Мы знали и потому притихли.
– Квартиру – под круглосуточное наблюдение, – продолжал распоряжаться Эвердик. – На улицу ни шагу. Больная пока полежит здесь, потом потихоньку перевезем вас на одну из наших дач. Ты, – он ткнул пальцем в меня, – сиди дома и глаз с этих детей не спускай. Ты, – он повернулся к Виллиталлену, – будешь тут нянькой, сиделкой, доктором Айболитом или кем там еще, но если, не дай Бог, девочка умрет, не сносить тебе твоих дурацких очков. Понятно?
Мы закивали. Шеф бушевал, но у меня отлегло от сердца – выдавать детей Совету Согласия Эвердик не собирался.
– Вопросы? – подытожил он.
– Надо бы малышек попристальней изучить, мало ли что… – попросился Виллиталлен.
– Не раньше, чем поставишь на ноги это рыжее существо, – решил консул. – Еще вопросы?
Больше вопросов не было.
– Письменные рапорты к вечеру мне на стол. Оба, – велел шеф.

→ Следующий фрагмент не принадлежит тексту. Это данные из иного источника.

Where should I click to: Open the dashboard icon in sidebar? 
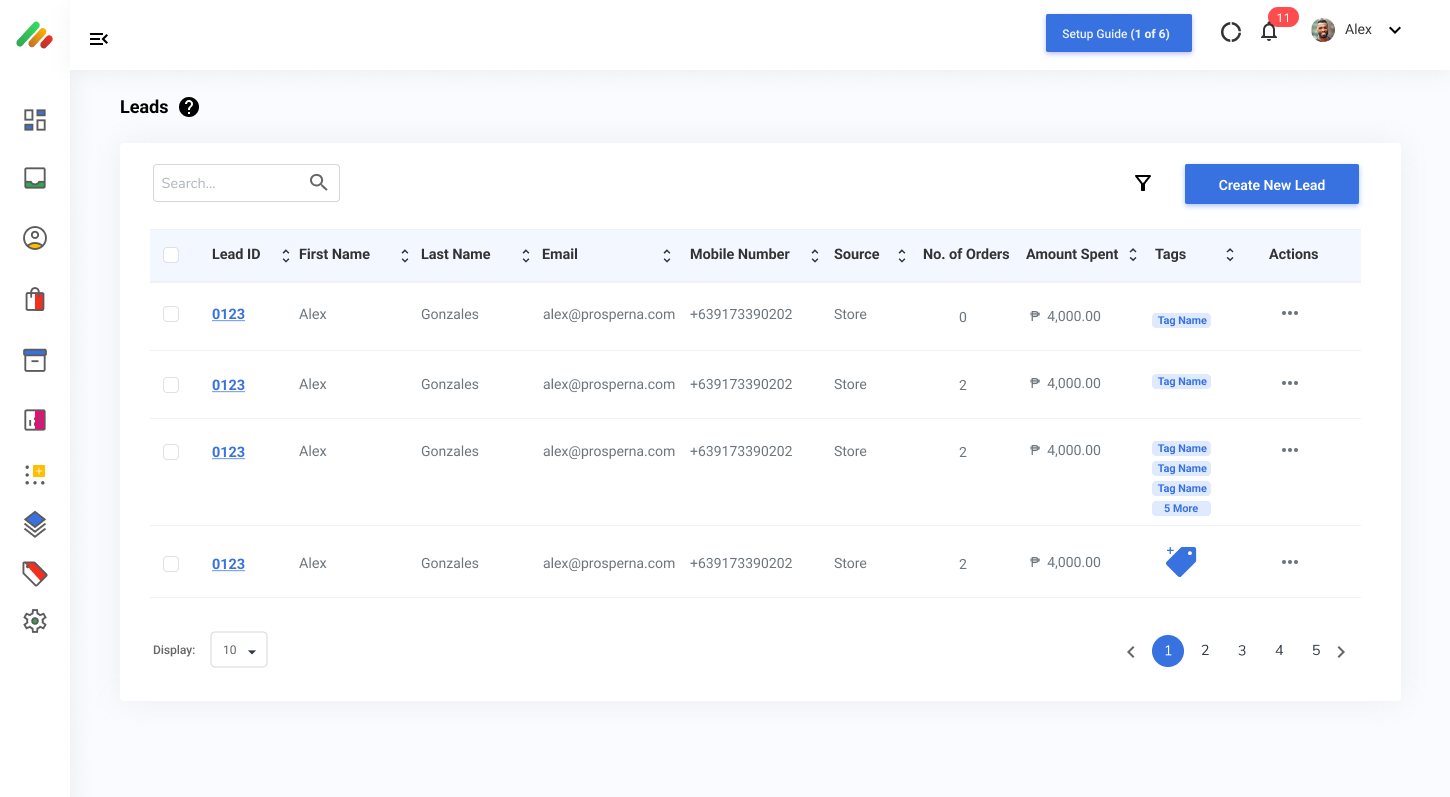(35, 120)
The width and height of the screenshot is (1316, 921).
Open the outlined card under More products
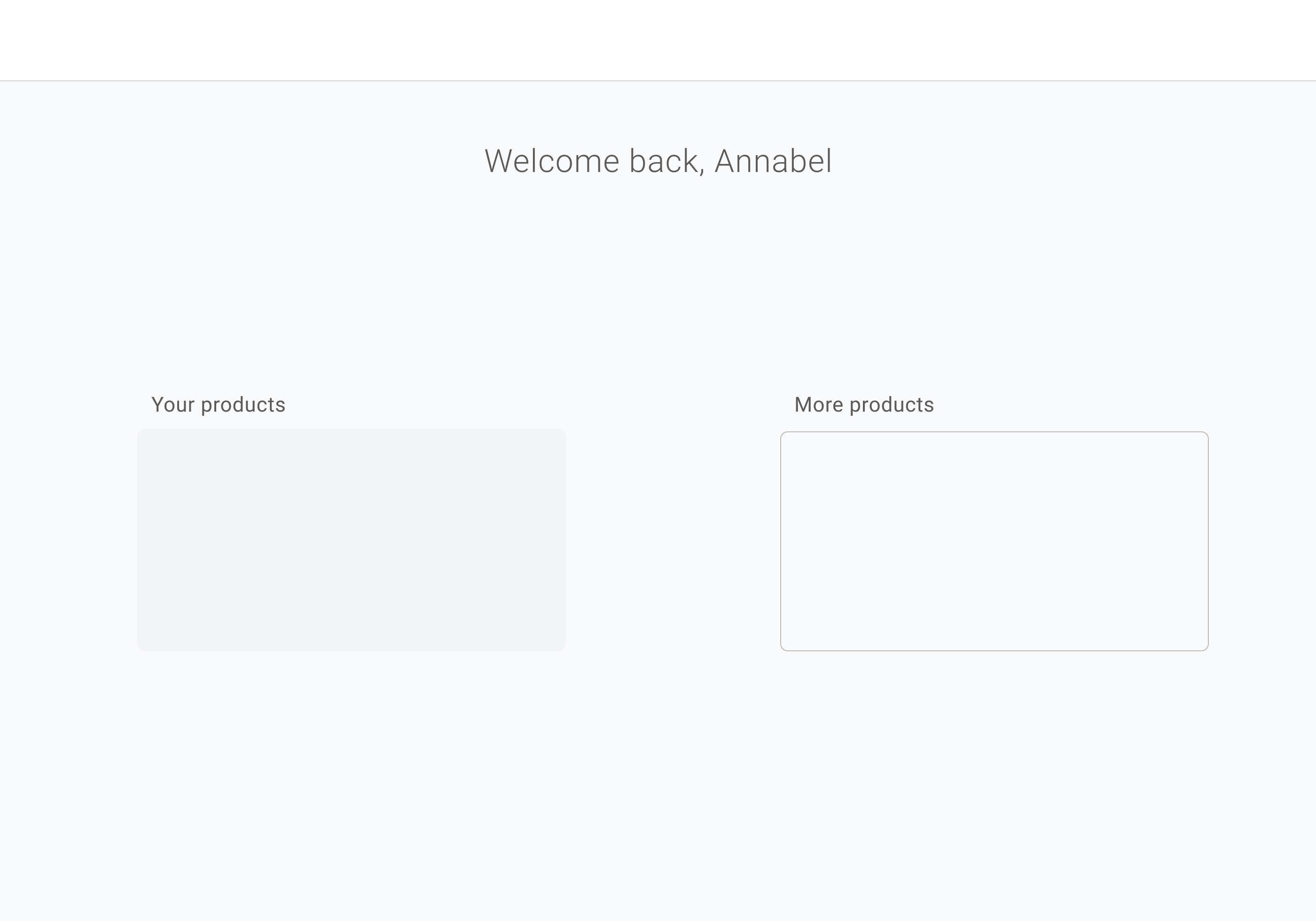(994, 541)

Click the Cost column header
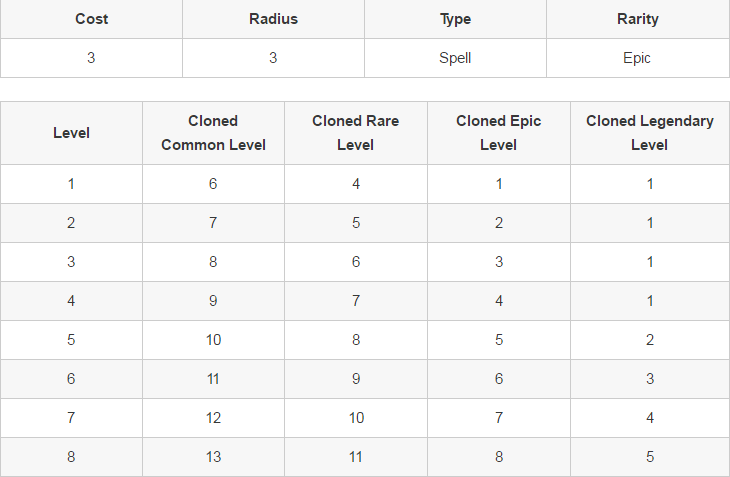(91, 19)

– К вечеру не получится… Анализы много времени занимают… – посетовал Виллиталлен.
– А мне плевать, – не внял Эвердик. – Рапорт в 18.00 мне на стол. Всё.

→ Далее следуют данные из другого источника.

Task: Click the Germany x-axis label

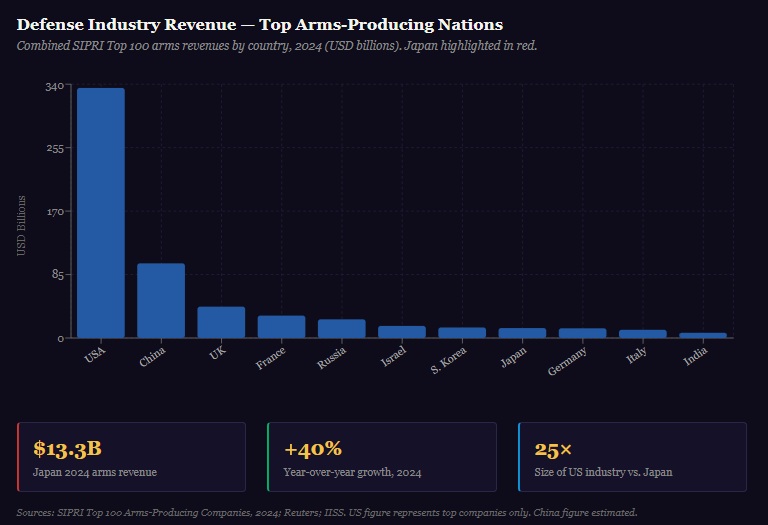Action: click(x=568, y=362)
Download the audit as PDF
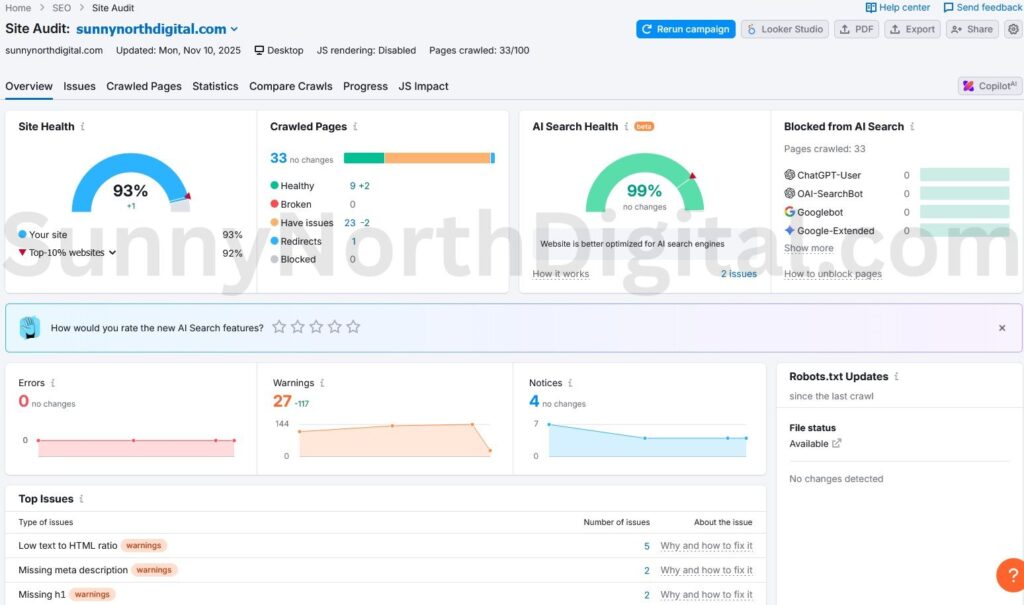 856,29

И, повернувшись, двинулся к выходу. Виллиталлен быстренько собрал чемоданчик и потрусил следом.
Когда они ушли, у меня осталось ощущение, как будто мне надавали пощечин. Я устало сел в кресло, посмотрел на Айку, которая после вмешательства Виллиталлена перестала трястись и метаться и глубоко спала, встретился взглядом с Тэнни и почувствовал, что пощечин мне надавали заслуженно.

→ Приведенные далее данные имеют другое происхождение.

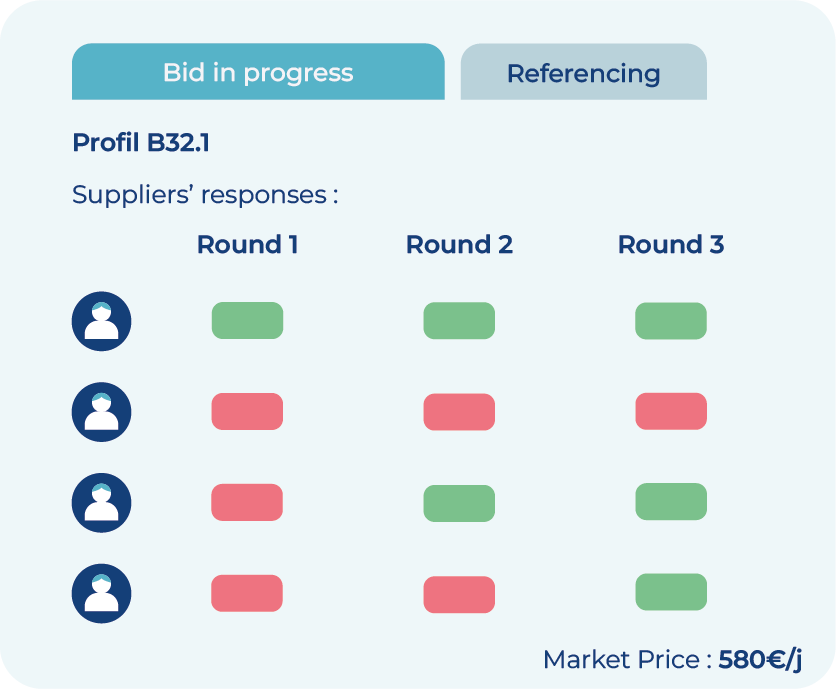Select third supplier's green Round 3 response
The image size is (836, 689).
[x=671, y=502]
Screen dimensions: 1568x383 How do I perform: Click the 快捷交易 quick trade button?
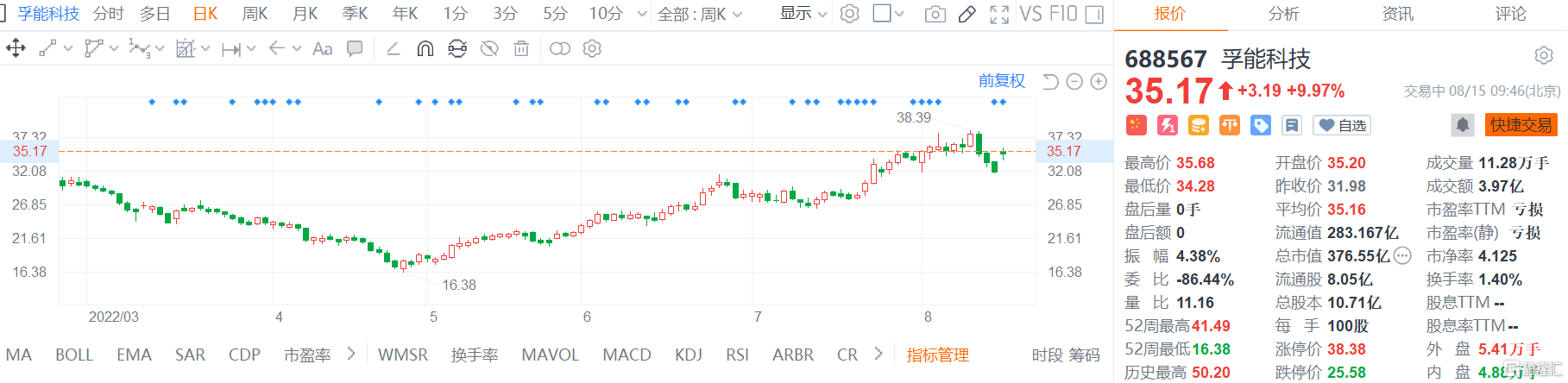[1521, 125]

– Ты, наверное, думаешь, что я вас предал? – спросил я тоскливо.
Тэнни покачала головой:
– Нет, что вы! Вы все сделали правильно. Мы с Айкой не имели права надеяться даже на это. Мы ведь вам никто. Девчонки-бродяжки с улицы. Вы могли просто выставить нас из дома и дверь закрыть…
– Дудки, – сказал я печально и искренне. – Всё мог, а вот этого не мог.
– Спасибо… – ответила девочка тихо и спросила, помолчав: – Айка ведь поправится? Ваш доктор хороший, да?
– Таких докторов на всей Земле человек десять-пятнадцать, – сказал я. – Он, хоть и сволочь, конечно, но сволочь гениальная. Если он не вылечит, то никто не вылечит. А ты что, правда умеешь делать уколы? Спрашиваю, потому что сам не умею.
– Умею, умею, – поспешила заверить меня Тэнни. – Я и не спать могу трое суток без ущерба для здоровья, так что, если нужно…
– Зачем же трое суток-то?.. – пробормотал я. – Меня все равно из дому не выпускают, так что ночью могу и я подежурить…
– Спасибо… – опять сказала Тэнни и чуточку покраснела. – Поверьте, мне очень неловко… У вас теперь из-за нас будут неприятности. Наверное, мы вообще не должны были к вам приходить…
– И куда бы вы пошли, если не ко мне? Кого вы еще знаете в Праге?
– Никого. Но мы умеем выживать.
– Господи, да зачем же выживать, если можно просто жить!
– Простите, я, наверное, что-то не то сказала…
– Перестань все время извиняться, Тэнни. Ни ты, ни Айка ни в чем не виноваты. Пришли, и правильно сделали. И Лариса правильно сделала, что вас ко мне послала. Только как же вы добирались-то с Островов?
– Я же говорю: мы умеем выживать.
– Сколько же вы были в пути?
– Почти два месяца.
– С ума можно сойти! Вот и довыживались: одна теперь с воспалением легких лежит…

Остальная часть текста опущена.